Shape-shifting is a novel concept that might seem inapplicable to sturdy and robust objects like robots. But the truth is that they are making rapid strides in every field including space exploration. Space exploration for ages has evolved and made intergalactic travel possible because of a number of innovative technologies. However, a constant challenge space explorers face is constricted spaces which emanate from problems of payload management. The modular shape-shifting robots are redefining the way space is imagined in terms of its utility and flexibility, so much so that scientists consider them as next-generation robots.
Modelled on the lines of tensegrity robots, which usually have fibres changing shape according to the code, are of delicate build with an ability to transfigure into different shapes. The tensegrity project was initially started as a pet project to design one such robot to overcome challenges manoeuvring treacherous surfaces on mars. This was in 2015, and by 2019 NASA was able to develop a shape shifting robot to explore Saturn's moon. They could deploy mini robots which are surface agnostic, by changing their form and shape with capabilities of flying, rolling, floating and swimming, all included in one machine. NASA could also develop an Origami-inspired robot, PUFFER, an acronym for Pop up Flat Folding Explorer Robot, designed to be a compact robot with adjustable and inward collapsible wheels giving it a crab-like movement. It could crawl into nooks and corners which are too small, a critical manoeuvre for Mar's exploration.

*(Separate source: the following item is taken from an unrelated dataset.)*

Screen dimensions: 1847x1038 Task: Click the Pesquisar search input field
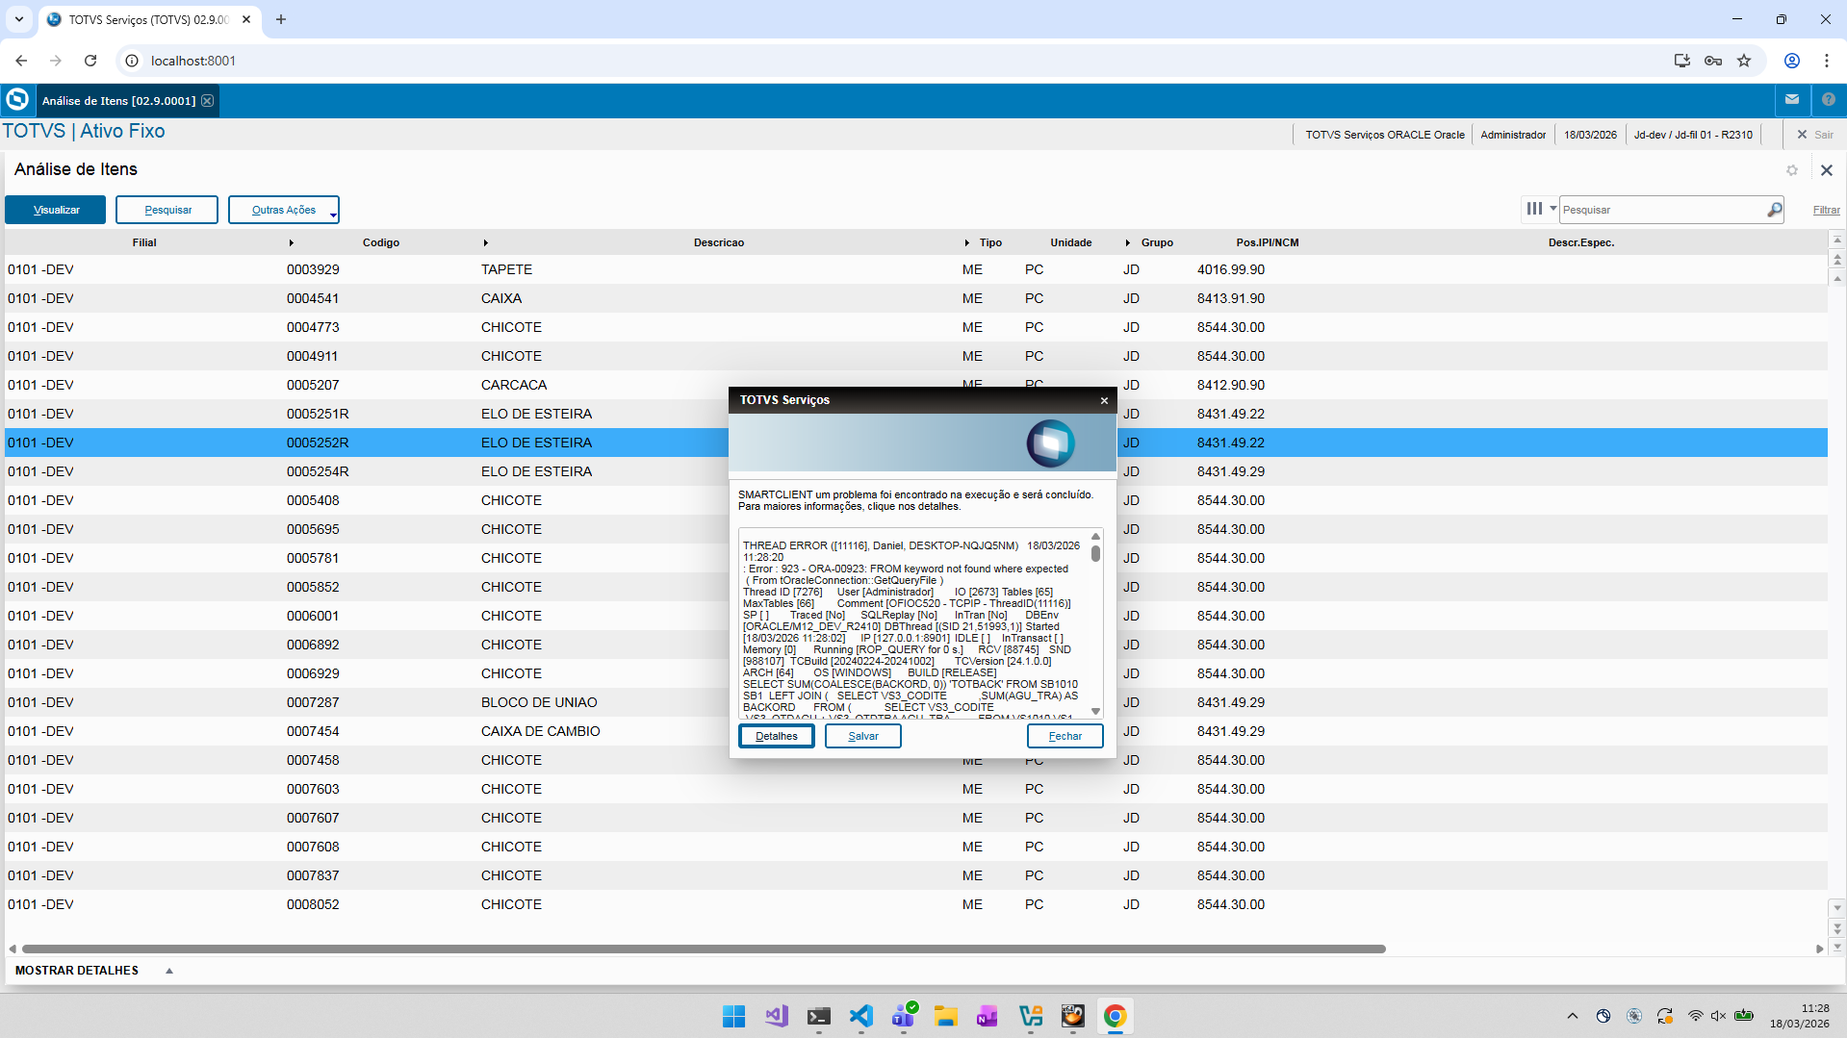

A team of scientists from MIT's Computer Science and Artificial Intelligence Laboratory (CSAIL) and the University of Calgary developed ElectroVoxel, a shape-shifting robot designed particularly for space exploration. Cubical modules, techniques that are co-bots, have edges lined with electromagnetic coils. By controlling the current magnitude and polarity they move along, cling to each other, or move away. This mechanism is the basic mode of reconfiguration among different cubes. Currently, the bot is in a working prototype stage, which proves that the functionalities it boasts of, are possible.
Spurred by the idea of Cubesats of 2003, these miniature robots occupy minimal space by virtue of their design. It is indeed difficult to design a robot for space than for earth, because of the constraints it places on it in terms of size and volume. ElectroVox not only improves the space for human manoeuvre but also holds the potential to reduce the payload drastically. Martin Nisser, Ph.D student at MIT and the lead author of the study says, unlike in other projects, these bots do not depend on artificial intelligence, which leaves lots of room for improvisation by individuals to design shapes beyond what a computer can achieve.
Nisser says, once these bots are made strong enough to counter the earth's gravity, it will be possible to construct fluid and reconfigurable structures on earth also.